What is asked:
Please rewrite the listing, from the line containing "Task: Expand hidden" through the end of the listing, as a two-column CSV with the headers instruction and response. Put each instruction and its answer on one row, each in a single quoted field with line breaks turned into spaces, and leave the pictures out.
-- Start of Provided entries --
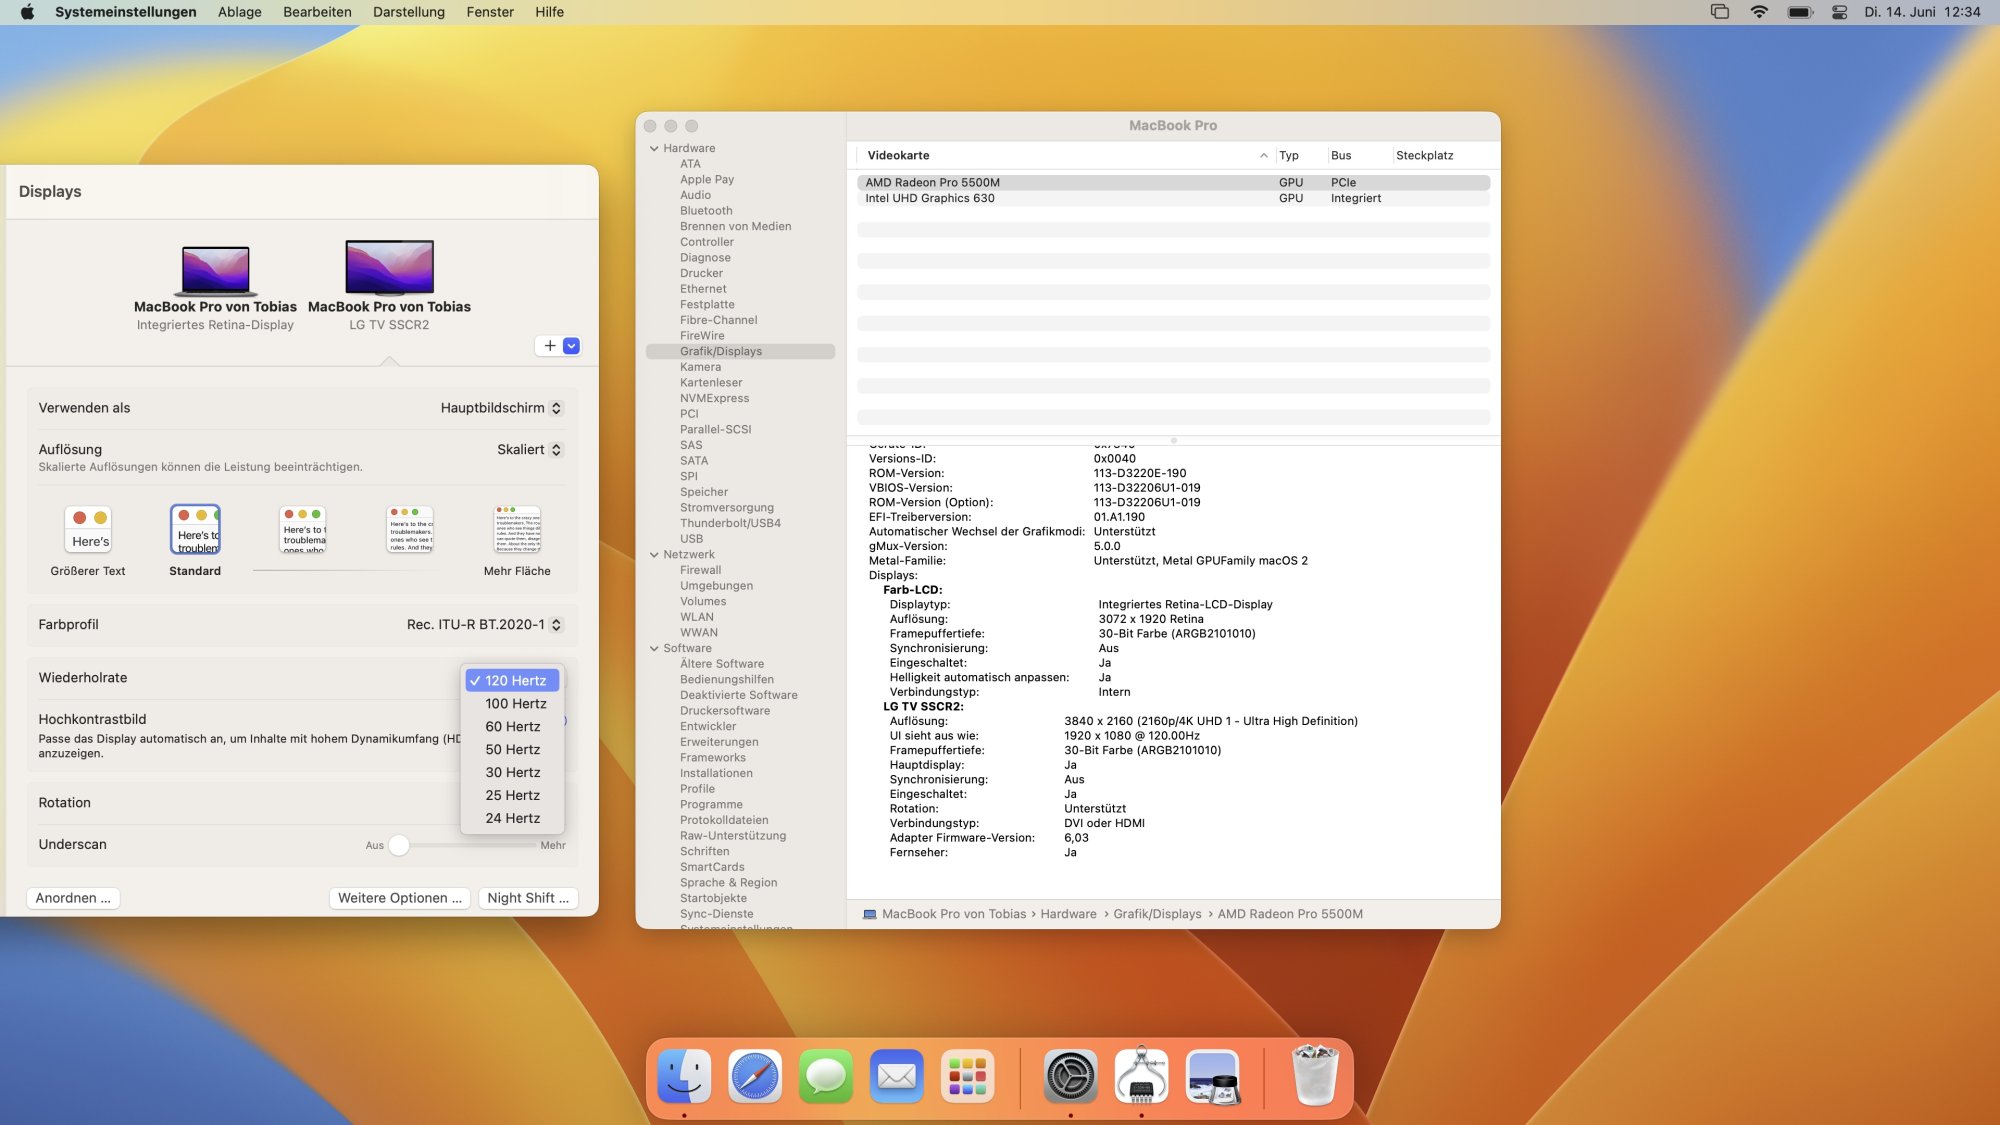
Task: Open Mail app in Dock
Action: point(896,1076)

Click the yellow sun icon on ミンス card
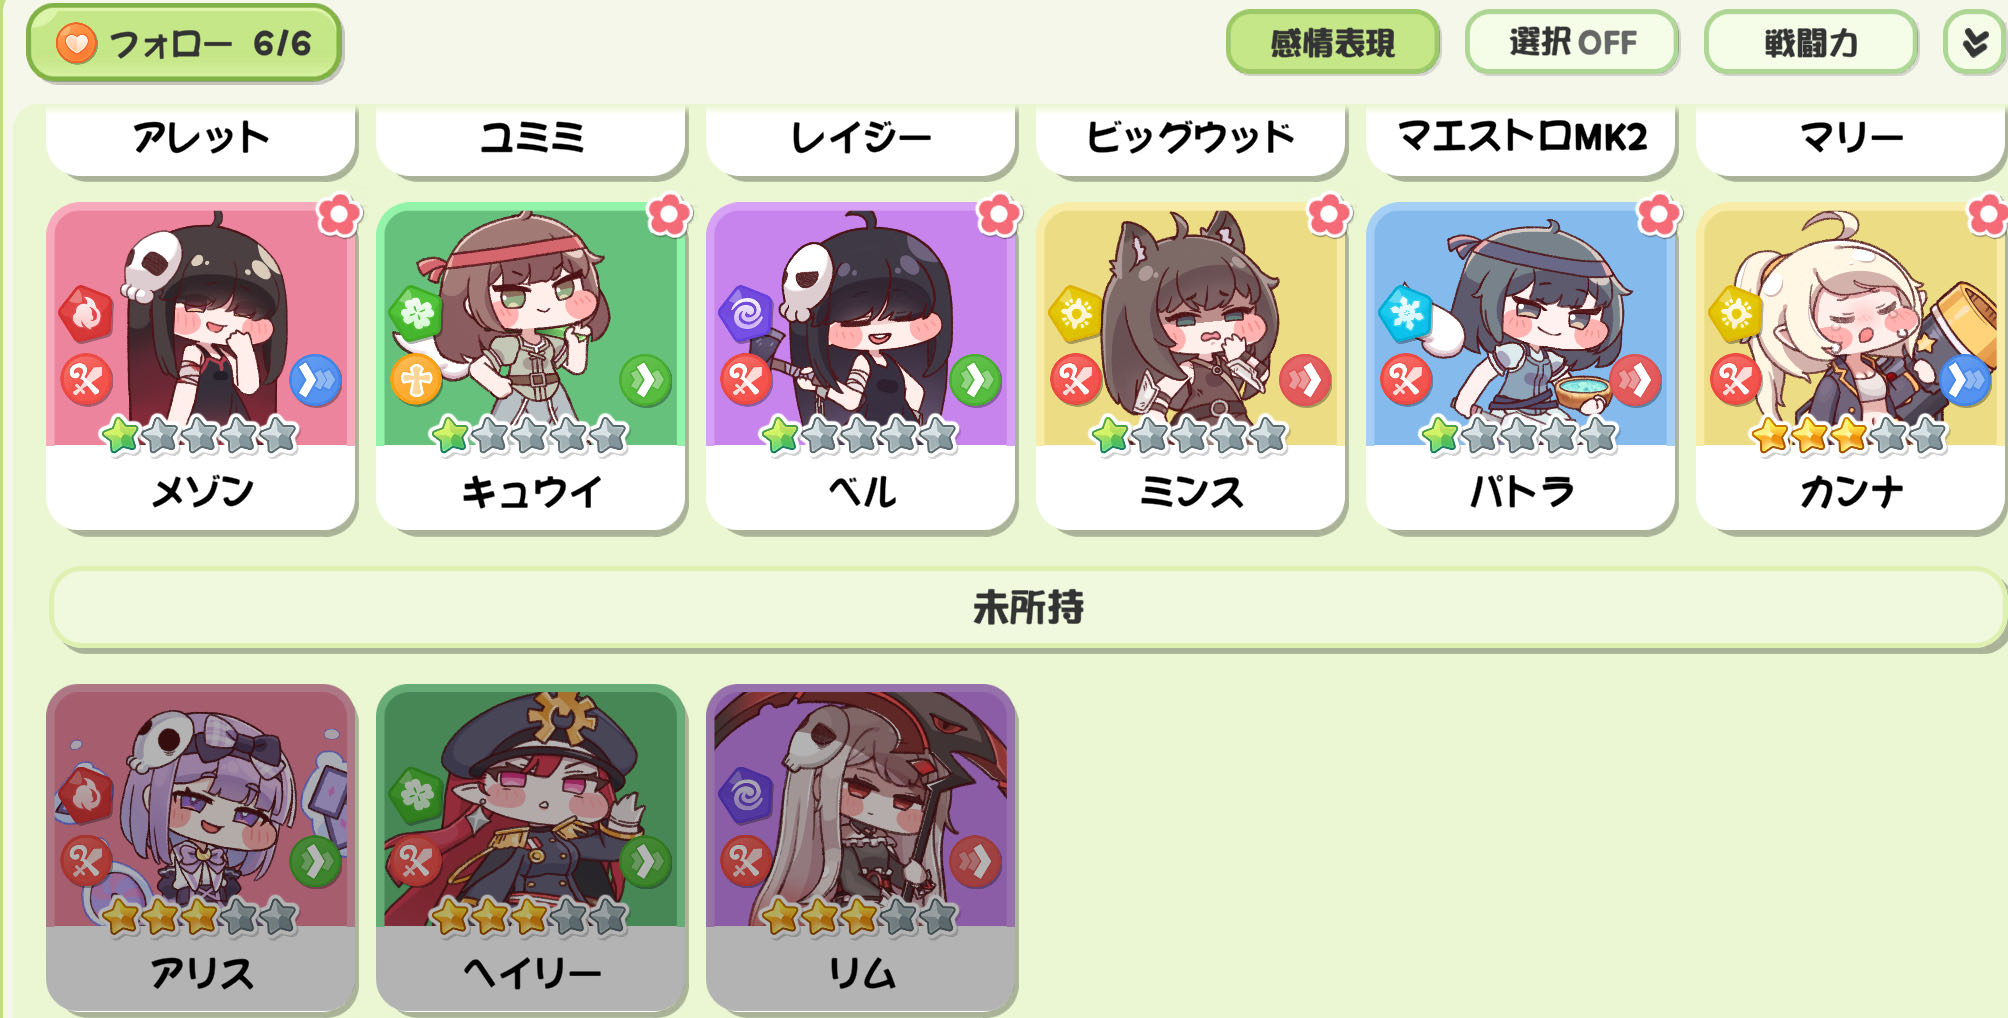tap(1076, 314)

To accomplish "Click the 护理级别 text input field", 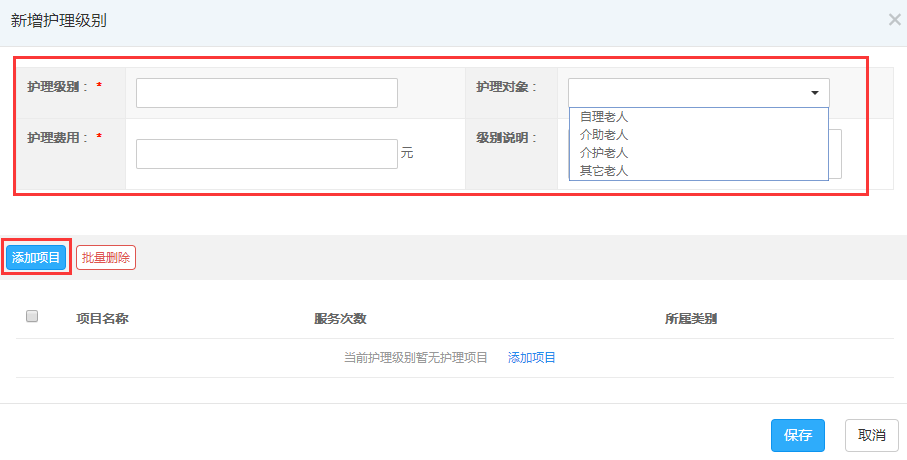I will (x=266, y=93).
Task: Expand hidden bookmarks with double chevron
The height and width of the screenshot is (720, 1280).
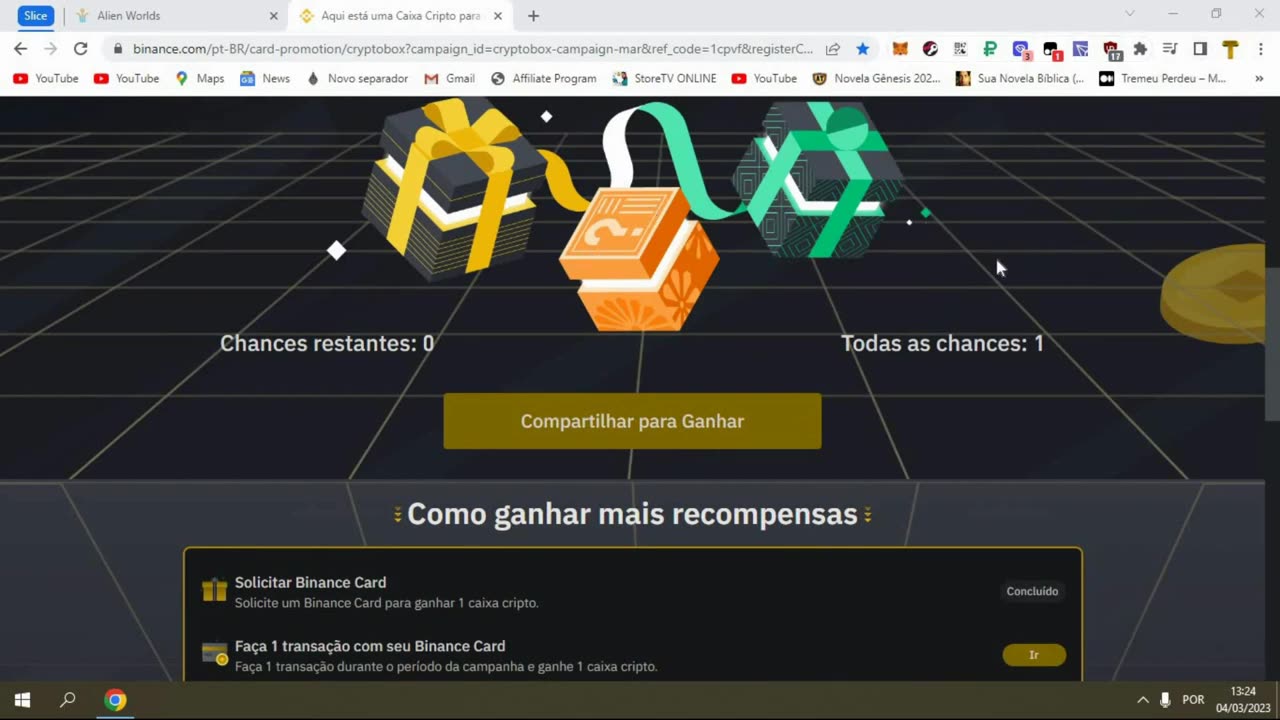Action: point(1259,78)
-- End of Provided entries --
Completed exercise:
instruction,response
"Task: Expand hidden bookmarks with double chevron The height and width of the screenshot is (720, 1280).","Action: point(1259,78)"